把程述放上床,秦溯在床邊坐下,把媳婦兒的上半身攬到懷裏。


    記憶裏麵有一個畫麵驟然重合。


    俗話說得好,觸景不光可以傷情,還可以思及。


    總之小將軍這麽一坐就想起點事兒,他摟著程述,聲音低低。“我記得昨晚你還跟我承認錯誤。”


    程述身子微微縮了縮,把臉埋起來,“年少不懂事兒說的話,你別放在心上。”


    秦溯嘴角抽了抽,“…...昨晚說的什麽還能記住嗎?”


    懷裏的人縮得更緊,隻有聲音悶悶傳出來,“我覺著不能。”


    秦溯抬手想往他屁股上招唿,冷靜了一會兒,還是放棄了這個念頭。


    “……沒有下次”,秦溯把程述抬起點,咬著他的耳朵說話,“記著一定要同我商量。”


    青年點頭如搖撥浪鼓,“一定一定。”他知道這事委實做得過分了些,再來一次絕對不會這麽幹,想來真是後悔得腸子都青了。


    比如......這特麽都誰買的迷藥藥效這麽差?!


    差評!


    但麵上表情真摯又乖巧,目光如同仰望自己大爺一般閃著點孺慕的光,“哪還能有第二次。

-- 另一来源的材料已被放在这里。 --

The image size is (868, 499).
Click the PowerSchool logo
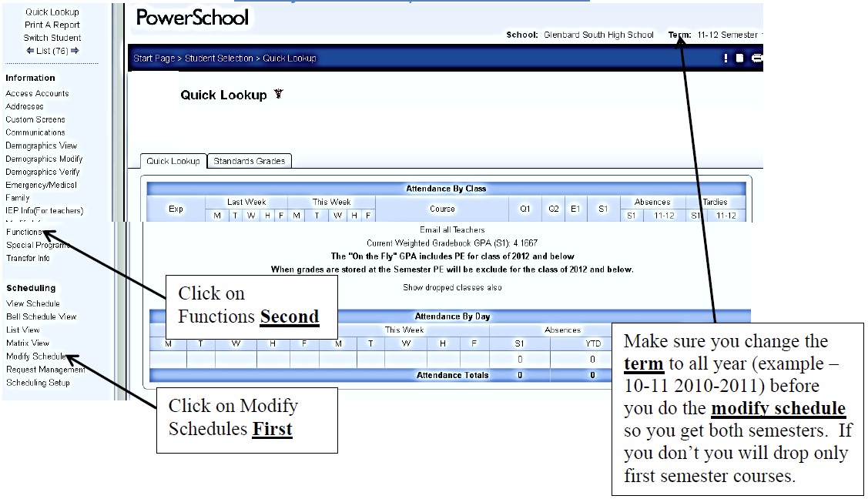pyautogui.click(x=192, y=17)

”


    秦溯滿意地摸摸他頭,把人往懷裏再帶了帶。


    ……


    夜幕初初落下的時候,程述睡得迷迷糊糊卻感覺身周顛簸起伏。


    剛想嗤笑一聲丫當小爺沒騎過馬是吧,就聽到某代步動物的噴氣聲傳過來。


    這下程述脾氣上來了,不就做個夢還演上勁兒了,一手就往聲音來處糊了過去,卻感覺束著自己的那個圈略緊了些,身後不厚道地傳來輕笑聲。


    程述一下就清醒了。


    夜裏風大,他被一件狐裘給裹了一層又一層,抱起來圓滾滾的還挺舒服。


    再仔細一看這狐裘的樣式,正就是幾月前他和秦溯掛樹上喝酒那會兒的那件。男人見他醒了,還伸手把他衣領處攏了攏,免得風灌進來。


    程述忍不住唏噓世事多變遷,想那時自己還隻是單純地喝個酒同城交友,怎麽會發展到現在這個局麵。


    身下的馬剛被糊了熊臉心情不太美麗,走了幾步就不再動作了,倔強地要轉頭怒視程述這個混蛋,結果扭的幅度太大,甩了好幾次頭都沒能甩迴正常活動角度範圍裏。


    程述在馬背上搖搖晃晃了一會,決定還是放棄種族特權爬了下來。


    他睡覺那會兒的迷糊勁還沒過,此刻能做出的最大難度動作也就是扒著馬鞍把自己給慢慢放下來。


    然而那匹叫馳鹹的馬妄圖拎了後蹄來踹他,被秦溯給拍了一記,一時沒掌控好動作,屁股向下劈了個叉,兩個前蹄在空中亂踢,就是碰不著地,隻能再次用憤怨的眼神把同樣屁股摔地上的程述給洗禮了一遍又一遍。


    程述站起來撣了撣身上的灰,在馳鹹扭不迴去的馬頭上摸了一摸,溫和微笑道:“多大仇,嗯?”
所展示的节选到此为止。